2

I have a setup of Debezium connector (running on ksqlDB-server) that's streaming values from SQL Server CDC Tables to Kafka Topics. I'm trying to transform the key of my message from JSON to Integer value. The example key I'm receiving looks like this: {"InternalID":11117} and I want to represent it as just a number 11117. According to Kafka Connect documentation this should be fairly easy with ExtractField SMT. However when I'm configuring my connector to use this transform I'm receiving an error Caused by: java.lang.IllegalArgumentException: Unknown field: InternalID.

Connector config:

CREATE SOURCE CONNECTOR properties_sql_connector WITH (
'connector.class'= 'io.debezium.connector.sqlserver.SqlServerConnector', 
'database.hostname'= 'propertiessql', 
'database.port'= '1433', 
'database.user'= 'XXX', 
'database.password'= 'XXX', 
'database.dbname'= 'Properties', 
'database.server.name'= 'properties', 
'table.exclude.list'= 'dbo.__EFMigrationsHistory', 
'database.history.kafka.bootstrap.servers'= 'kafka:9091', 
'database.history.kafka.topic'= 'dbhistory.properties',
'key.converter.schemas.enable'= 'false',
'transforms'= 'unwrap,extractField',
'transforms.unwrap.type'= 'io.debezium.transforms.ExtractNewRecordState',
'transforms.unwrap.delete.handling.mode'= 'none',
'transforms.extractField.type'= 'org.apache.kafka.connect.transforms.ExtractField$Key',
'transforms.extractField.field'= 'InternalID',
'key.converter'= 'org.apache.kafka.connect.json.JsonConverter');

Error details:

--------------------------------------------------------------------------------------------------------------------------------------
 0       | FAILED | org.apache.kafka.connect.errors.ConnectException: Tolerance exceeded in error handler
        at org.apache.kafka.connect.runtime.errors.RetryWithToleranceOperator.execAndHandleError(RetryWithToleranceOperator.java:223) 
        at org.apache.kafka.connect.runtime.errors.RetryWithToleranceOperator.execute(RetryWithToleranceOperator.java:149)
        at org.apache.kafka.connect.runtime.TransformationChain.apply(TransformationChain.java:50)
        at org.apache.kafka.connect.runtime.WorkerSourceTask.sendRecords(WorkerSourceTask.java:355)
        at org.apache.kafka.connect.runtime.WorkerSourceTask.execute(WorkerSourceTask.java:258)
        at org.apache.kafka.connect.runtime.WorkerTask.doRun(WorkerTask.java:188)
        at org.apache.kafka.connect.runtime.WorkerTask.run(WorkerTask.java:243)
        at java.base/java.util.concurrent.Executors$RunnableAdapter.call(Executors.java:515)
        at java.base/java.util.concurrent.FutureTask.run(FutureTask.java:264)
        at java.base/java.util.concurrent.ThreadPoolExecutor.runWorker(ThreadPoolExecutor.java:1128)
        at java.base/java.util.concurrent.ThreadPoolExecutor$Worker.run(ThreadPoolExecutor.java:628)
        at java.base/java.lang.Thread.run(Thread.java:829)
Caused by: java.lang.IllegalArgumentException: Unknown field: InternalID
        at org.apache.kafka.connect.transforms.ExtractField.apply(ExtractField.java:65)
        at org.apache.kafka.connect.runtime.TransformationChain.lambda$apply$0(TransformationChain.java:50)
        at org.apache.kafka.connect.runtime.errors.RetryWithToleranceOperator.execAndRetry(RetryWithToleranceOperator.java:173)       
        at org.apache.kafka.connect.runtime.errors.RetryWithToleranceOperator.execAndHandleError(RetryWithToleranceOperator.java:207) 
        ... 11 more

Any ideas for why this transform is failing?
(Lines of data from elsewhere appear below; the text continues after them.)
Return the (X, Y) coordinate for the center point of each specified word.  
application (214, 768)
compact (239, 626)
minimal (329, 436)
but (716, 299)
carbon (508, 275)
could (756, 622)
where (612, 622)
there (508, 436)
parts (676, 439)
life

Am I missing some configuration? When extractField transform is removed the key of my message looks like the above:{"InternalID":11117}

msz
  • 21
  • 1

2 Answers2

1

By default, when you configure SMTs for any connector, including Debezium, transformation is applied to every record that the connector emits. That includes change event messages that might not have the retrieved data and might not have the necessary fields. To solve this, you need to apply your SMTs selectively to only a specific subset of change event messages generated by Debezium using SMT predicates.

The official documentation is located here.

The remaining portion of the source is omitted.